The Impact of Varying Food Availability on Gene Expression in the Liver: Testing the Match-Mismatch Hypothesis

Abstract

Background: During early phases of life, such as prenatal or early postnatal development and adolescence, an organism's phenotype can be shaped by the environmental conditions it experiences. According to the Match-Mismatch hypothesis (MMH), changes to this environment during later life stages can result in a mismatch between the individual's adaptations and the prevailing environmental conditions. Thus, negative consequences in welfare and health can occur. We aimed to test the MMH in the context of food availability, assuming adolescence as a sensitive period of adaptation.

Methods: We have previously reported a study of the physiological and behavioral effects of match and mismatch conditions of high (ad libitum) and low (90% of ad libitum intake) food availability from adolescence to early adulthood in female C57BL/6J mice (n = 62). Here, we performed RNA-sequencing of the livers of a subset of these animals (n = 16) to test the effects of match and mismatch feeding conditions on the liver transcriptome.

Results: In general, we found no effect of the match-mismatch situations. Contrarily, the amount of food available during early adulthood (low vs. high) drove the differences we observed in final body weight and gene expression in the liver, regardless of the amount of food available to the animals during adolescence. Many of the differentially expressed genes and the corresponding biological processes found to be overrepresented overlapped, implicating common changes in various domains. These included metabolism, homeostasis, cellular responses to diverse stimuli, transport of bile acids and other molecules, cell differentiation, major urinary proteins, and immunity and inflammation.

Conclusions: Our previous and present observations found no support for the MMH in the context of low vs high food availability from adolescence to early adulthood in female C57BL/6J mice. However, even small differences of approximately 10% in food availability during early adulthood resulted in physiological and molecular changes with potential beneficial implications for metabolic diseases.

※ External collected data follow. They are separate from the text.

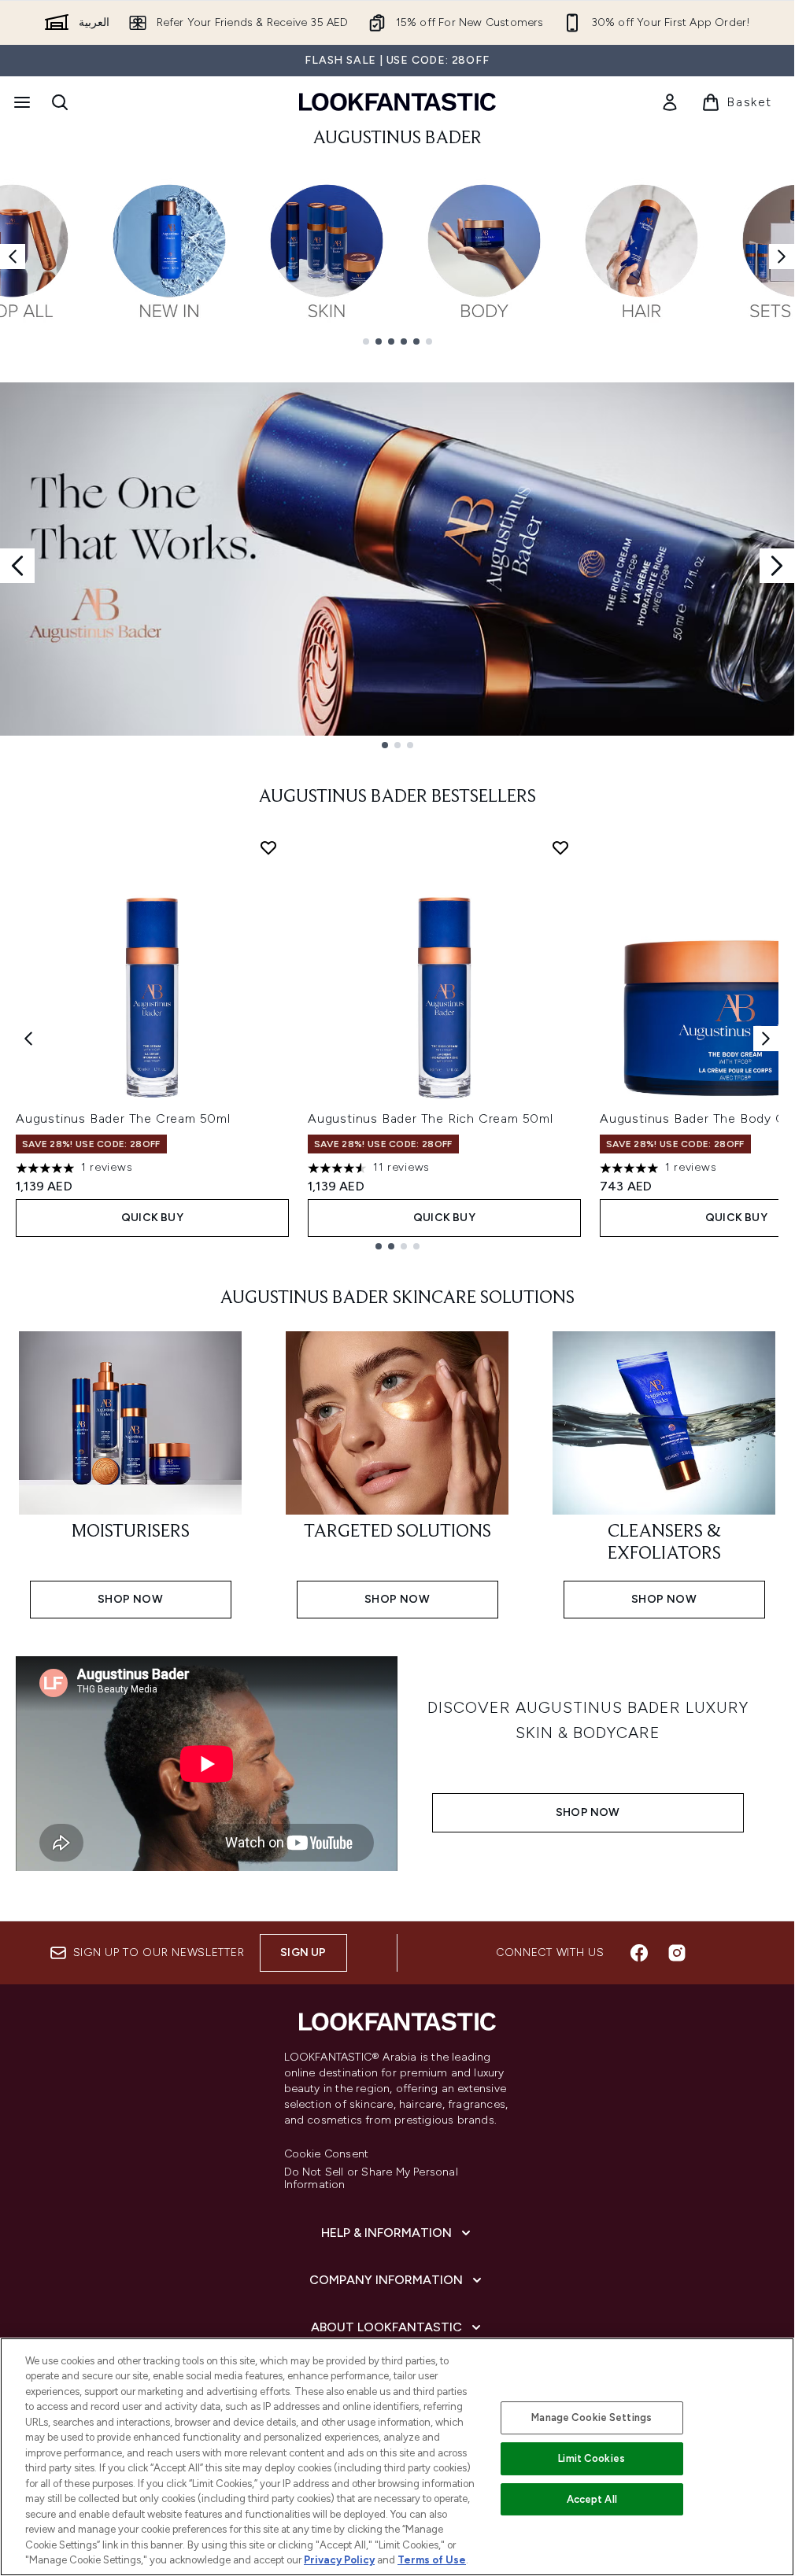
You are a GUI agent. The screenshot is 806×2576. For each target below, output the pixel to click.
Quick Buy (152, 1217)
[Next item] (781, 256)
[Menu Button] (20, 102)
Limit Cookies (591, 2458)
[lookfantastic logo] (397, 102)
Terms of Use (431, 2560)
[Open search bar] (60, 102)
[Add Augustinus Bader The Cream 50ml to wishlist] (268, 847)
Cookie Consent (326, 2154)
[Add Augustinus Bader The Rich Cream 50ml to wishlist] (560, 847)
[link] (670, 102)
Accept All (592, 2499)
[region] (397, 2457)
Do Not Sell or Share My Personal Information (371, 2178)
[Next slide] (777, 565)
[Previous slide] (17, 565)
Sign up (303, 1952)
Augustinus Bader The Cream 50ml (123, 1118)
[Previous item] (12, 256)
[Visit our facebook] (639, 1953)
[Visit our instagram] (677, 1953)
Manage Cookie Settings (591, 2417)
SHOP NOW (588, 1812)
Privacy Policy (339, 2560)
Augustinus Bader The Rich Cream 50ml (430, 1118)
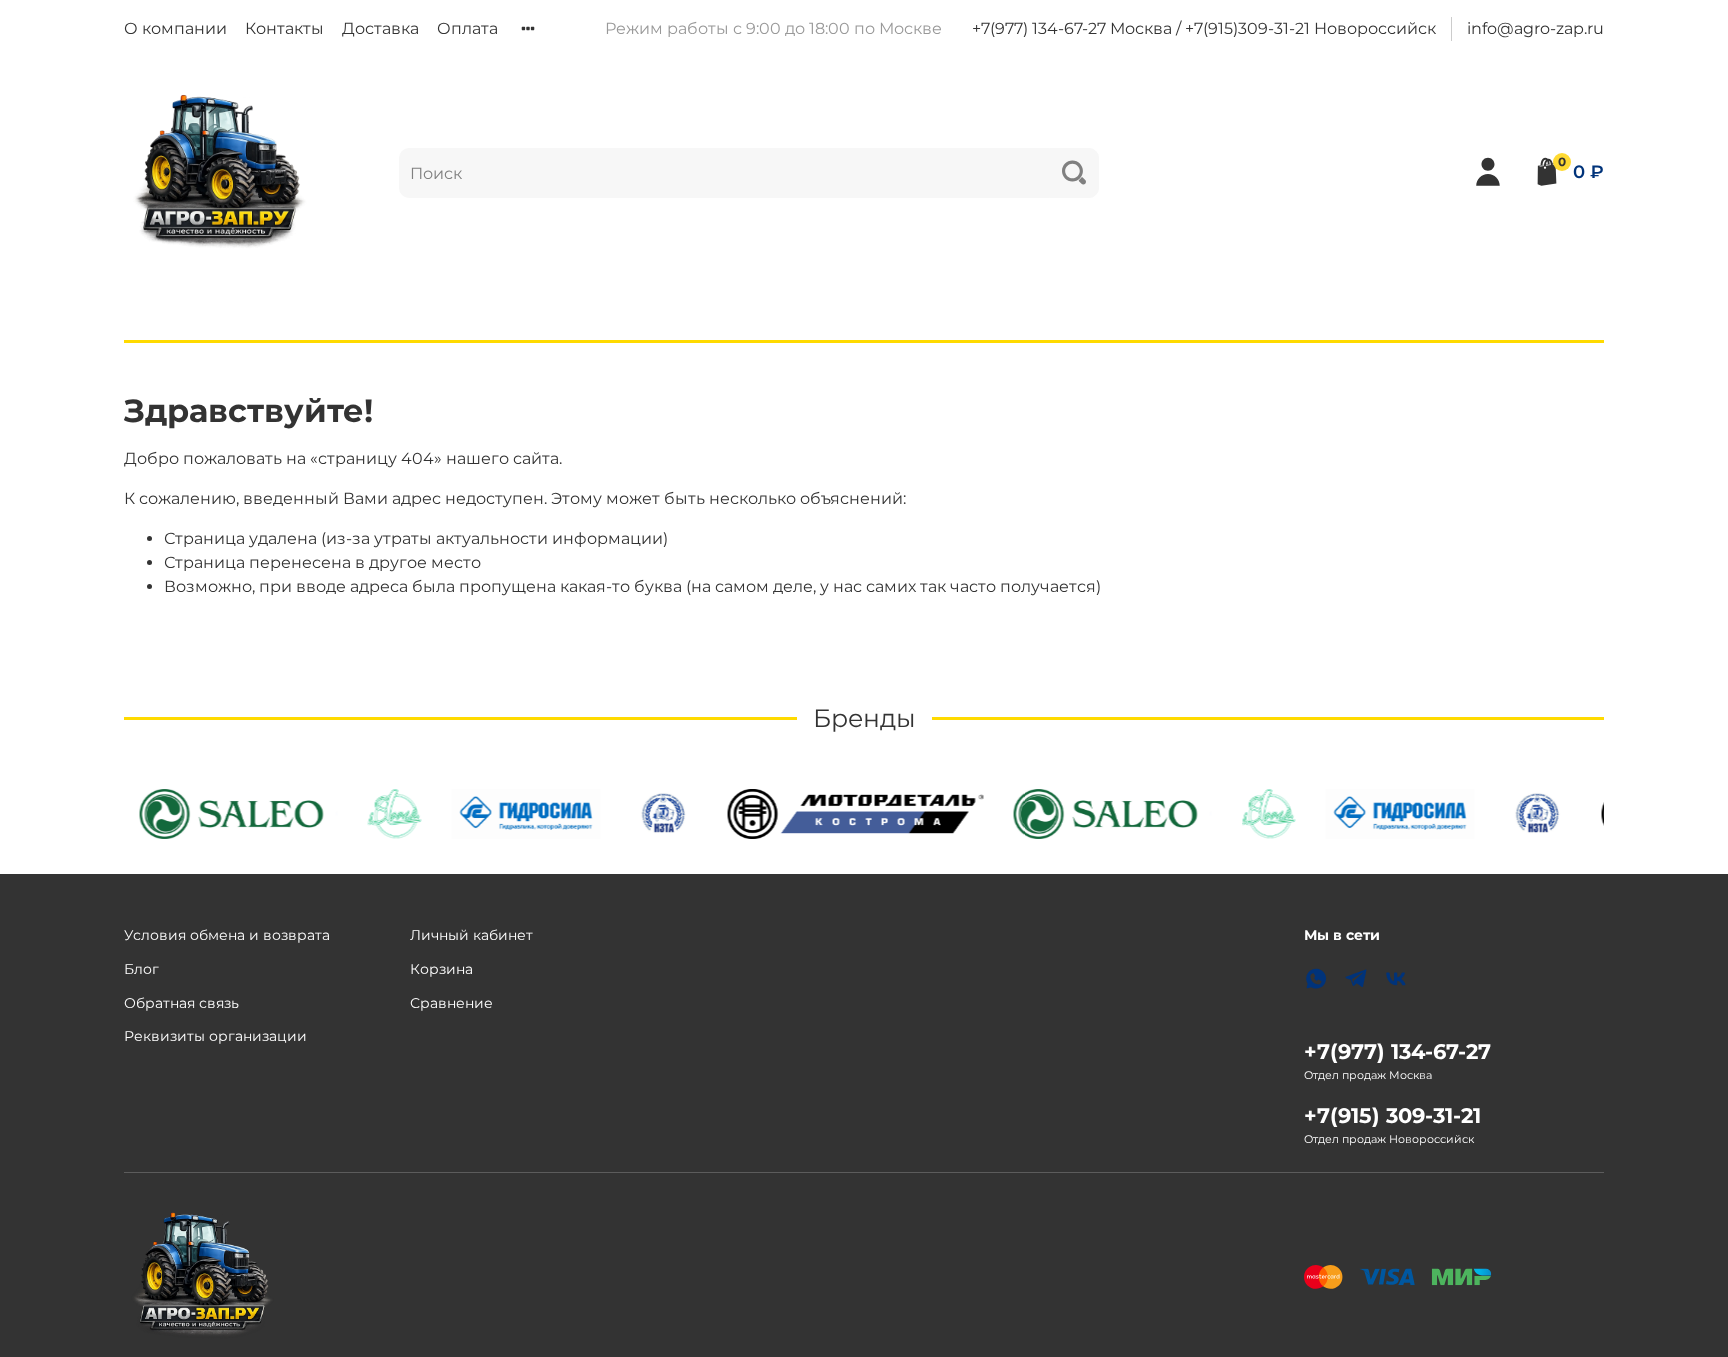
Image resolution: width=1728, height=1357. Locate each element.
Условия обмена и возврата (227, 935)
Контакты (284, 28)
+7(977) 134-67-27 (1397, 1051)
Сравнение (451, 1003)
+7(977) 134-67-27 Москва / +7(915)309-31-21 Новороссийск (1204, 28)
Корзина (441, 969)
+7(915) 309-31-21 (1392, 1115)
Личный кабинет (471, 935)
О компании (175, 28)
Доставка (380, 28)
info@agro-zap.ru (1535, 28)
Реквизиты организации (215, 1036)
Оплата (467, 28)
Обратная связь (181, 1003)
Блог (141, 969)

Keywords: Match-Mismatch hypothesis; RNA-sequencing (RNA-seq); differential expression (DE) analysis; food availability changes; immunity and inflammation; liver transcriptome; metabolism.

Figure 1

(A) Experimental design. Mice were kept at high (H) or low (L) food availability conditions during 6 weeks of adolescence. Upon reaching early adulthood, food availability either remained the same (match) or was changed (mismatch) for another 11 weeks. During the last 5 weeks, behavioral tests were conducted for a previous publication (24). Subsequently, final body weights and body length were assessed; liver samples were weighed and collected for RNA-sequencing. (B) Progressive increases in body weight were assessed at weeks 1, 2, 6, 7, 8, 12 and at the end of the experiment. Afterwards, liver weight was recorded. Significant differences (Tukey HSD adj. p < 0.05) between groups are denoted by (*). L, low food availability; H, high food availability.

Figure 2

(A) Plot of the first 2 principal components (PCs) of the normalized read counts. (B) Overlaps of differentially expressed genes (DEGs) and (C) the corresponding enriched Gene Ontology biological processes (GO_BPs) among all comparisons. No DEGs and/or GO_BP terms overlapping among all comparisons performed were identified. L, low food availability; H, high food availability.

Figure 3

Overview of differential expression results for all comparisons. MA plots show the statistically significant (adjusted p < 0.05) dysregulations obtained in each comparison marked in red.

Figure 4

(A) Top genes. Selection was based on the gene being differentially expressed within the top 20 most significant hits in more than one comparison, and belonging to a recognizable cluster of functional categories. TBA: transport of bile acids. (B) Representative top shared Gene Ontology biological processes (GO_BPs). Selected terms are representative of all different GO_BP terms enriched in at least four of the comparisons. Only significant (adjusted p < 0.05) genes and functional terms are shown.